La campagne 2026 dédiée à la commercialisation du maïs local s’est soldée par un manque à gagner conséquent, estimé à 718 millions de francs CFA.
Cette information a été présentée hier à Kaolack par les professionnels du secteur lors d’un atelier de bilan organisé par l’Agence de régulation des marchés (ARM), en partenariat avec l’Interprofession Maïs du Sénégal et avec le soutien d’Enabel. Sur un objectif fixé à 25 000 tonnes, environ 12 000 tonnes ont été livrées, et près de 8 000 tonnes ont été réellement mises sur le marché.
Selon Pape Banda Dièye, président du Collège des producteurs de maïs du Sénégal, l’écart de poids relevé entre les différents ponts-bascules a entraîné une perte financière de 718 millions de francs CFA.
Les acteurs ont également déploré les retards dans la signature des contrats, les difficultés d’évacuation, les tracasseries douanières, le retard dans la mise en place du crédit et l’insuffisance des capacités de stockage.
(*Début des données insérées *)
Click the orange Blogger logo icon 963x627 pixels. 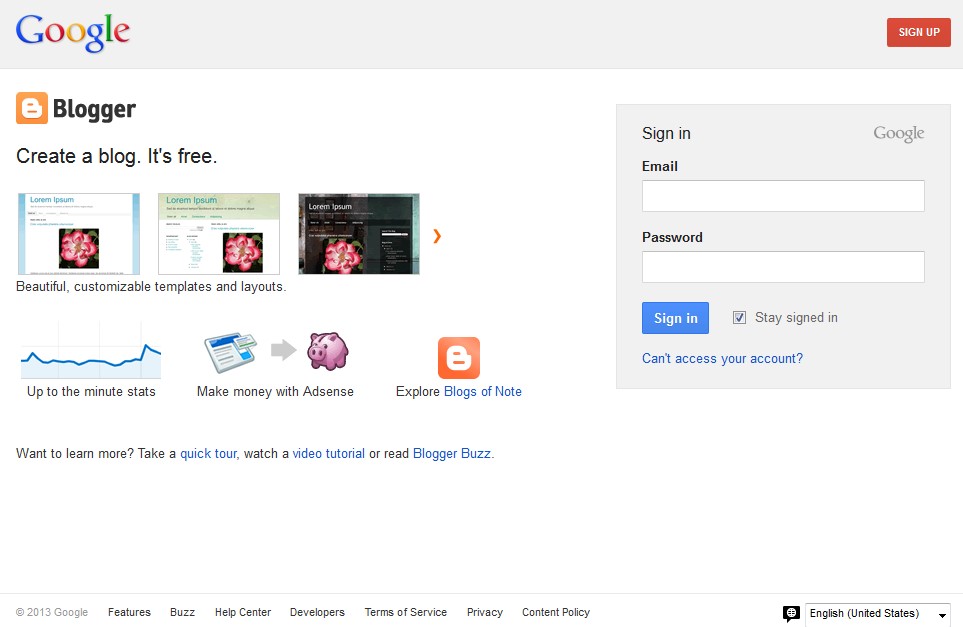coord(32,108)
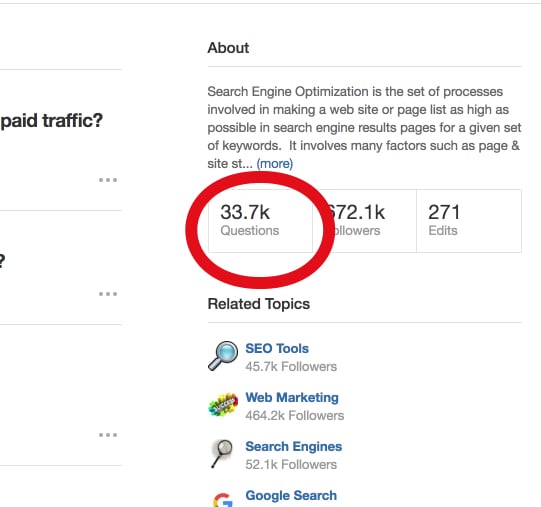
Task: Click the paid traffic question title
Action: [52, 121]
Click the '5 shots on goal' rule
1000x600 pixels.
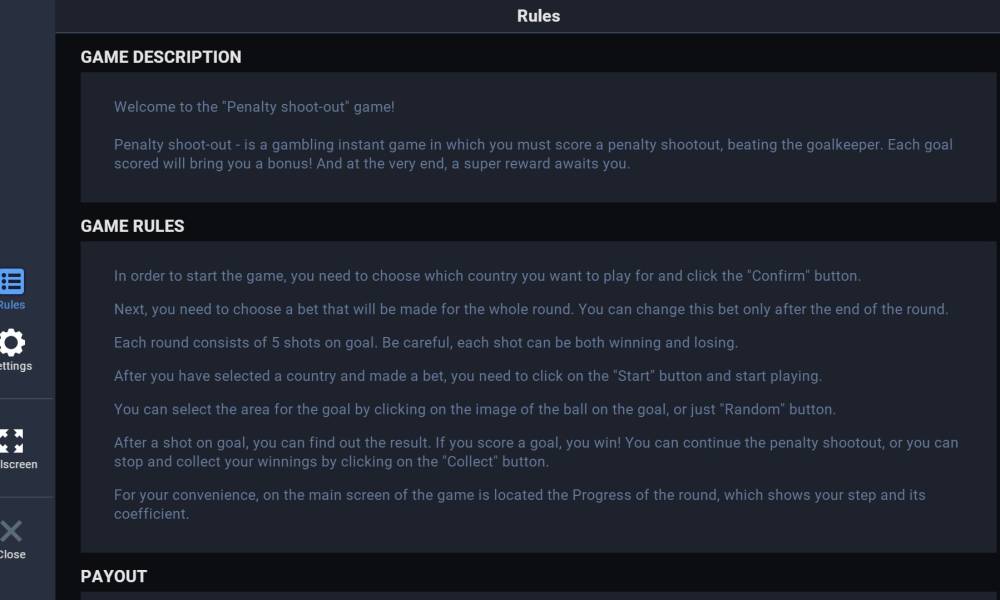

S’y ajoutent les fluctuations des prix, les lenteurs dans le règlement des factures et les problèmes liés aux attestations de domiciliation.
Pour la prochaine campagne, les participants envisagent d’élever l’objectif à 30 000 tonnes. La Banque agricole (LBA), qui avait injecté 2 milliards de francs CFA lors de la précédente campagne, prévoit de renouveler et d’élargir sa ligne de crédit afin de soutenir les producteurs et de faciliter la commercialisation.